TÂCHE A: Transcrivez à l'identique les lignes de la liste, depuis celle qui contient « Task: Open the Execute options dropdown arrow » jusqu'à celle qui contient « tap(157, 34) », incluse.
# # #
Marc Julienne, responsable des activités Chine au Centre Asie de l'Institut français des relations internationales (Ifri), apporte son éclairage sur le rôle de Pékin dans cette guerre.

franceinfo : Depuis le début de la guerre en Ukraine, quelle est la position de la Chine, alliée historique de la Russie ?

Marc Julienne : Depuis le 24 février, la Chine maintient une position officielle de neutralité dans le conflit armé qui oppose la Russie à l'Ukraine. Mais lorsque l'on analyse au-delà du discours officiel, on s'aperçoit que cette neutralité n'est que de façade. Pékin assure respecter la souveraineté de tous les Etats et la Charte des Nations unies, mais elle a repris mot pour mot le discours de Vladimir Poutine en parlant "d'opération militaire spéciale", en refusant d'utiliser le terme d'invasion et en se gardant d'attribuer toute responsabilité du conflit à l'un ou l'autre des belligérants. Elle reconnaît également les "préoccupations de sécurité légitimes" de la Russie. C'est une formule très générale pour dire en filigrane que Moscou avait aussi des raisons de se sentir menacé en Ukraine.
# # #
TÂCHE B: Restituez mot pour mot l'intégralité de l'extrait sur la position de la Chine dans la guerre en Ukraine.

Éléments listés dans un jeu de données
# # #
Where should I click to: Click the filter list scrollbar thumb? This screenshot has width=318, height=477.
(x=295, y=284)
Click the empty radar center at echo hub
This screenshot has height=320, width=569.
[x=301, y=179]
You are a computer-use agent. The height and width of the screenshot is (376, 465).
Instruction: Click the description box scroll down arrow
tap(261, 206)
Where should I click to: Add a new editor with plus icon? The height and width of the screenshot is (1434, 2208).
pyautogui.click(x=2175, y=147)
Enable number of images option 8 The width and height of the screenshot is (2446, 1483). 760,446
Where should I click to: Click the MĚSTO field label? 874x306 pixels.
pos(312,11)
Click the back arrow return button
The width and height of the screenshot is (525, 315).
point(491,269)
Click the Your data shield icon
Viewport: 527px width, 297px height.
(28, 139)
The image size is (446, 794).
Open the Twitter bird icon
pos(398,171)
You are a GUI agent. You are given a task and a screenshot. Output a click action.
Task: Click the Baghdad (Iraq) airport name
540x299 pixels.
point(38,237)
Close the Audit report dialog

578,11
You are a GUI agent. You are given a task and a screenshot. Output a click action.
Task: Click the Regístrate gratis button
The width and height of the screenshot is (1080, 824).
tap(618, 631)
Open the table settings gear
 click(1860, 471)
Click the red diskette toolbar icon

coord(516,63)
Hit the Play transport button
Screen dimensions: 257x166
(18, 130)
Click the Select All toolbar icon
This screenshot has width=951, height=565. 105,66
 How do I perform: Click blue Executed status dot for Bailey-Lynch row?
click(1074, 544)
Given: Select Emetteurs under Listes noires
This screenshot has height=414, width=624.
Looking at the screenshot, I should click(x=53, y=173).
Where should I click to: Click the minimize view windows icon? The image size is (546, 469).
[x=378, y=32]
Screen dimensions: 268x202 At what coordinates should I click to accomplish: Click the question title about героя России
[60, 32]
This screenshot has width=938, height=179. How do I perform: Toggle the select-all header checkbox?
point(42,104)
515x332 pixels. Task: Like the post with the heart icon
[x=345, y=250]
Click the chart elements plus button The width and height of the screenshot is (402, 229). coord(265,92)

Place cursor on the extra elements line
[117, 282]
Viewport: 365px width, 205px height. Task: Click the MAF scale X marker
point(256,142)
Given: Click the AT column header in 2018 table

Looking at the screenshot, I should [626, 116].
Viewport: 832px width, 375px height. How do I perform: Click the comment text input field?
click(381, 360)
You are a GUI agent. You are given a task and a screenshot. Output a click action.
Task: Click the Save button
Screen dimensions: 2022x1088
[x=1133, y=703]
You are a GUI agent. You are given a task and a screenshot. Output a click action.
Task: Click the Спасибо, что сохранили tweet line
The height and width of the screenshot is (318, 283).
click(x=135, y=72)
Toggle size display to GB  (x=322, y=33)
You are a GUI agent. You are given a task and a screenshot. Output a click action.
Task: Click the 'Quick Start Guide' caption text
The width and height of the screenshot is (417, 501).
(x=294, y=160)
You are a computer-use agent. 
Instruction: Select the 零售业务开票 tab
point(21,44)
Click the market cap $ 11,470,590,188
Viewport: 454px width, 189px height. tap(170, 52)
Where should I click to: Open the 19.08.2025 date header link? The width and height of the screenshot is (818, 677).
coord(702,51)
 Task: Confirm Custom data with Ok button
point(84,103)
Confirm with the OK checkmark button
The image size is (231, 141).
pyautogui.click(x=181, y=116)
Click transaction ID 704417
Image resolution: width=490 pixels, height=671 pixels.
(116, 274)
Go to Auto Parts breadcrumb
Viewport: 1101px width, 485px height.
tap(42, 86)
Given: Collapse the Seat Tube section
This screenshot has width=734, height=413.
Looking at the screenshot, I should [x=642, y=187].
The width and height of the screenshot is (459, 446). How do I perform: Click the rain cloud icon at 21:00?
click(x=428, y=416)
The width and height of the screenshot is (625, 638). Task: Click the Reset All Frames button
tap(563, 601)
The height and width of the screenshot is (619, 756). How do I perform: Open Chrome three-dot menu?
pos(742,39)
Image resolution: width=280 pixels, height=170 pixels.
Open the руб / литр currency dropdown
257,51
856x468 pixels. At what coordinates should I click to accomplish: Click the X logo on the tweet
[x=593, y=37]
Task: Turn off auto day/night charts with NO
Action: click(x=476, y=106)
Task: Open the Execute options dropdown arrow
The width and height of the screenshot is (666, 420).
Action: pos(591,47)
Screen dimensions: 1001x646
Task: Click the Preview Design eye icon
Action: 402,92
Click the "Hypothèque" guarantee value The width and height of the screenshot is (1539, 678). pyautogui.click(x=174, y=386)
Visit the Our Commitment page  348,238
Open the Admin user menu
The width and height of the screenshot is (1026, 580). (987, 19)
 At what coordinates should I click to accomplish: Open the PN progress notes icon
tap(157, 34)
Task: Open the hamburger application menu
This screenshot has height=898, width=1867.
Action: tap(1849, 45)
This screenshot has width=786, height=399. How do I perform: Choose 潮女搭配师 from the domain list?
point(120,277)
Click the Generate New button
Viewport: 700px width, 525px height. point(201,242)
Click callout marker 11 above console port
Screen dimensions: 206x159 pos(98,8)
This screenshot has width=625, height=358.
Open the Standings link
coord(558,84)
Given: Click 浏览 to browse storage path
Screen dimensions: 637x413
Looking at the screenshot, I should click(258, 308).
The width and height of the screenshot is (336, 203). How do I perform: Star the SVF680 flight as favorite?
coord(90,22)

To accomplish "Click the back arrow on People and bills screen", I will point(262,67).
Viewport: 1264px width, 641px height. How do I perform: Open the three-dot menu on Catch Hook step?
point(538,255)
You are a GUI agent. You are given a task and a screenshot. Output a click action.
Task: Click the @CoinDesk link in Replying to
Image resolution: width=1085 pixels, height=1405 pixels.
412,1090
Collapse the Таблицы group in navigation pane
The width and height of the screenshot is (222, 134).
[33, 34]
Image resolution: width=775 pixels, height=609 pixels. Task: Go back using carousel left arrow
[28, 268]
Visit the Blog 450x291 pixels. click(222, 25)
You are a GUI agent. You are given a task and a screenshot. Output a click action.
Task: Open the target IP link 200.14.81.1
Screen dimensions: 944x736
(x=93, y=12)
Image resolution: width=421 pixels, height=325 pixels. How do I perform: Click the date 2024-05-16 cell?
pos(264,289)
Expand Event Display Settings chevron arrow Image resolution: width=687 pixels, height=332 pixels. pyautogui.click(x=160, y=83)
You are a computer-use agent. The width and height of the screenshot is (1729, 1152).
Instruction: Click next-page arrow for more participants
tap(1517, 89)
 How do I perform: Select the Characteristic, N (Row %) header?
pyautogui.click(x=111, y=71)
# # #
SORTIE ATTENDUE A:
Task: Open the Execute options dropdown arrow
The width and height of the screenshot is (666, 420).
Action: pos(591,47)
Screen dimensions: 1001x646
Task: Click the Preview Design eye icon
Action: 402,92
Click the "Hypothèque" guarantee value The width and height of the screenshot is (1539, 678). pyautogui.click(x=174, y=386)
Visit the Our Commitment page  348,238
Open the Admin user menu
The width and height of the screenshot is (1026, 580). (987, 19)
 At what coordinates should I click to accomplish: Open the PN progress notes icon
tap(157, 34)

SORTIE ATTENDUE B:
Marc Julienne, responsable des activités Chine au Centre Asie de l'Institut français des relations internationales (Ifri), apporte son éclairage sur le rôle de Pékin dans cette guerre.

franceinfo : Depuis le début de la guerre en Ukraine, quelle est la position de la Chine, alliée historique de la Russie ?

Marc Julienne : Depuis le 24 février, la Chine maintient une position officielle de neutralité dans le conflit armé qui oppose la Russie à l'Ukraine. Mais lorsque l'on analyse au-delà du discours officiel, on s'aperçoit que cette neutralité n'est que de façade. Pékin assure respecter la souveraineté de tous les Etats et la Charte des Nations unies, mais elle a repris mot pour mot le discours de Vladimir Poutine en parlant "d'opération militaire spéciale", en refusant d'utiliser le terme d'invasion et en se gardant d'attribuer toute responsabilité du conflit à l'un ou l'autre des belligérants. Elle reconnaît également les "préoccupations de sécurité légitimes" de la Russie. C'est une formule très générale pour dire en filigrane que Moscou avait aussi des raisons de se sentir menacé en Ukraine.